ARCEVIA

Loc. Cava Giacometti - insediamento preistorico - scavi 1964 e 1965

Rinvenuto in seguito ai lavori della cava, che hanno in parte distrutto il deposito, sorge a mezza costa della collina sottostante l'abitato di Arcevia, nel punto in cui si origina un piccolo affluente del Misa.
È stato possibile individuare una successione stratigrafica costituita da tre fasi di occupazione del sito, protrattasi per oltre un millennio, dal neolitico finale all'eneolitico fino all'età del bronzo. II livello del neolitico finale risale alla prima metà del III millennio a.C.

Il materiale ceramico riguarda recipienti di uso domestico, tra cui si segnalano vari tipi di scodelle:

- scodelle con orlo ispessito all'interno.
- scodelle troncoconiche, con pareti talvolta molto inclinate e diametro che raggiunge i 40 cm. Alcuni frammenti hanno sulla parete i fori eseguiti in antico per la riparazione del vaso.
- scodelle carenate, di dimensioni ridotte, con carena ispessita.
- olle del tipo a collo cilindrico.
- pentole, ad impasto grossolano ricco di inclusi per impedirne la rottura durante la cottura dei cibi di forma troncoconica con prese semicircolariI o a doppio apice.
- elementi di presa forati verticalmente oppure orizzontalmente.

Gli strumenti in selce erano ancora largamente impiegati nelle attività domestiche:
- bulini, utilizzati per incidere.
- grattatoi, per raschiare con movimento longitudinale.
- punteruoli, per forare con movimento rotatorio.
- Vari tipi di lame e lamelle, per tagliare.
- accette e picconi erano usati per la lavorazione del legno e varie attività estrattive.

Per la caccia venivano invece prodotte le punte di freccia sia del tipo a peduncolo centrale ed alette laterali, sia del tipo foliato a base arrotondata o rettilinea. Interessante è il ritrovamento di una punta a tranciante trasversale. Tra gli oggetti d'osso compaiono due punteruoli ricavati da una scheggia tagliata nel senso della lunghezza e levigata. L'attività della tessitura è documentata dalle fuseruole e dai pesi da telaio in terracotta. Carattere ornamentale ha la piastrina forata di pietra levigata.
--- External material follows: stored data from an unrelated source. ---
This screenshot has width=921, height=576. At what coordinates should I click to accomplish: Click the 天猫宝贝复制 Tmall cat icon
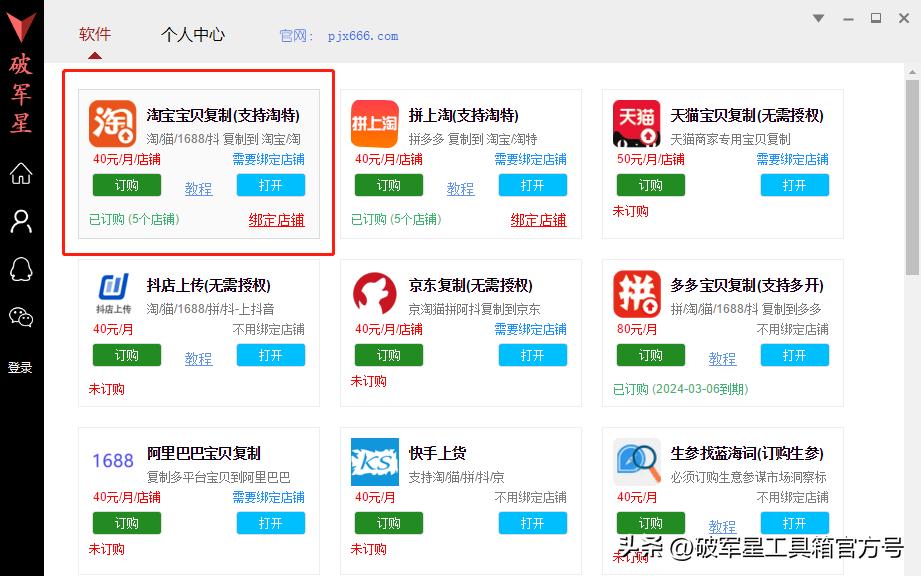(637, 123)
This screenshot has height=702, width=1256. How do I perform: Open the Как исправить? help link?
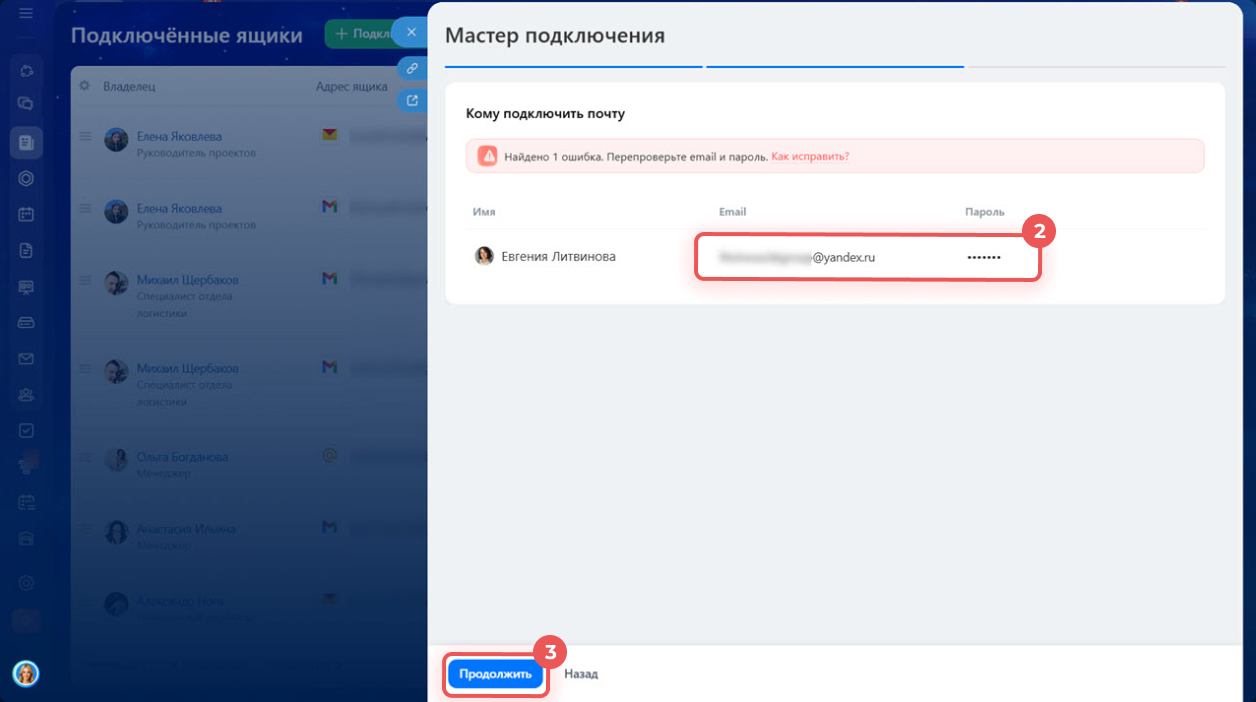(810, 157)
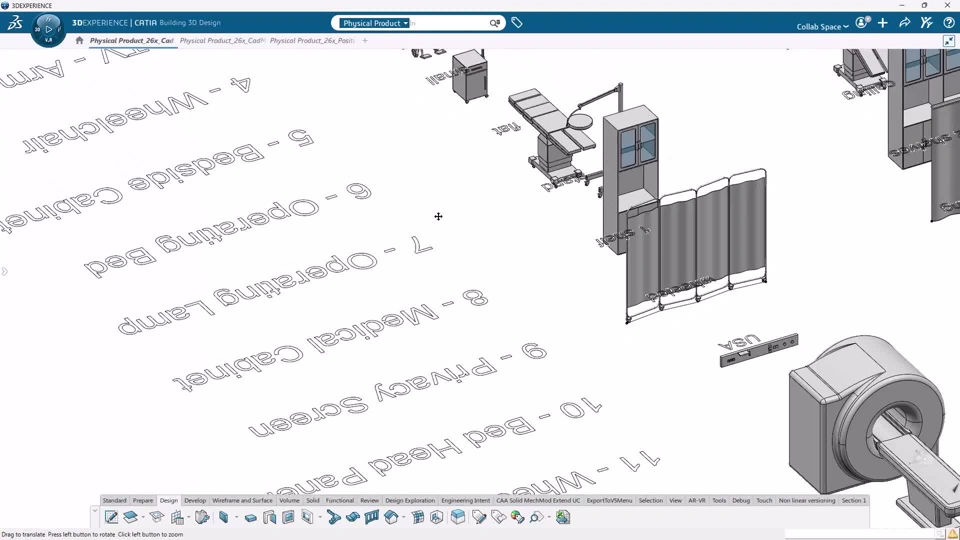Viewport: 960px width, 540px height.
Task: Open the user profile icon
Action: pyautogui.click(x=862, y=23)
I livelli medi e recenti del sito di Cava Giacometti hanno individuato probabilmente una zona periferica degli abitati, con materiali di discarica o di dispersione. I reperti rinvenuti nello strato eneolitico (metà del III millennio a.C.), sono in quantità minore rispetto al livello inferiore del Neolitico.

Tra la ceramica sono presenti:
- scodelle troncoconiche.
- pentole ovoidali di impasto grossolano, con decorazione "a squame'', e impressioni a scorrimento, tipici dell'eneolitico.
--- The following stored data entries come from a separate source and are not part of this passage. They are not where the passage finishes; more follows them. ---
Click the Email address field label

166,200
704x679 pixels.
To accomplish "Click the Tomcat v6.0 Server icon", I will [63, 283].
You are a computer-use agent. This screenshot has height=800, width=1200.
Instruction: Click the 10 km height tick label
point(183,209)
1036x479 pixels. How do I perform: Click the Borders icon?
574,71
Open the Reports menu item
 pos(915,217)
Nell'industria litica compaiono strumenti di tipo Campignano, in particolare accettine di selce a lavorazione bifacciale.
Un elemento cilindrico-conico in ceramica, forato longitudinalmente, potrebbe essere un ugello di mantice per la fusione del rame. In base ai confronti con l'insediamento eneolitico di ConelIe di Arcevia, distante solo pochi chilometri, il sito di Cava Giacometti sembra occupare una fase piuttosto antica nell'ambito dell'Eneolitico marchigiano.
I livelli superiori si riferiscono all'età del bronzo, in particolare all'orizzonte di passaggio tra fase antica e media (XV sec. a.C.).

Elementi caratteristici nella ceramica sono:
- Le scodelle ad orlo rientrante
- Le sopraelevazioni nastriformi delle anse, talvolta con appendici laterali.

Tra gli elementi decorativi frequenti sono i cordoni lisci applicati sulla superficie del vaso, i motivi incisi di tipo geometrico, angolari o curvilinei e i punti impressi marginati da linee incise.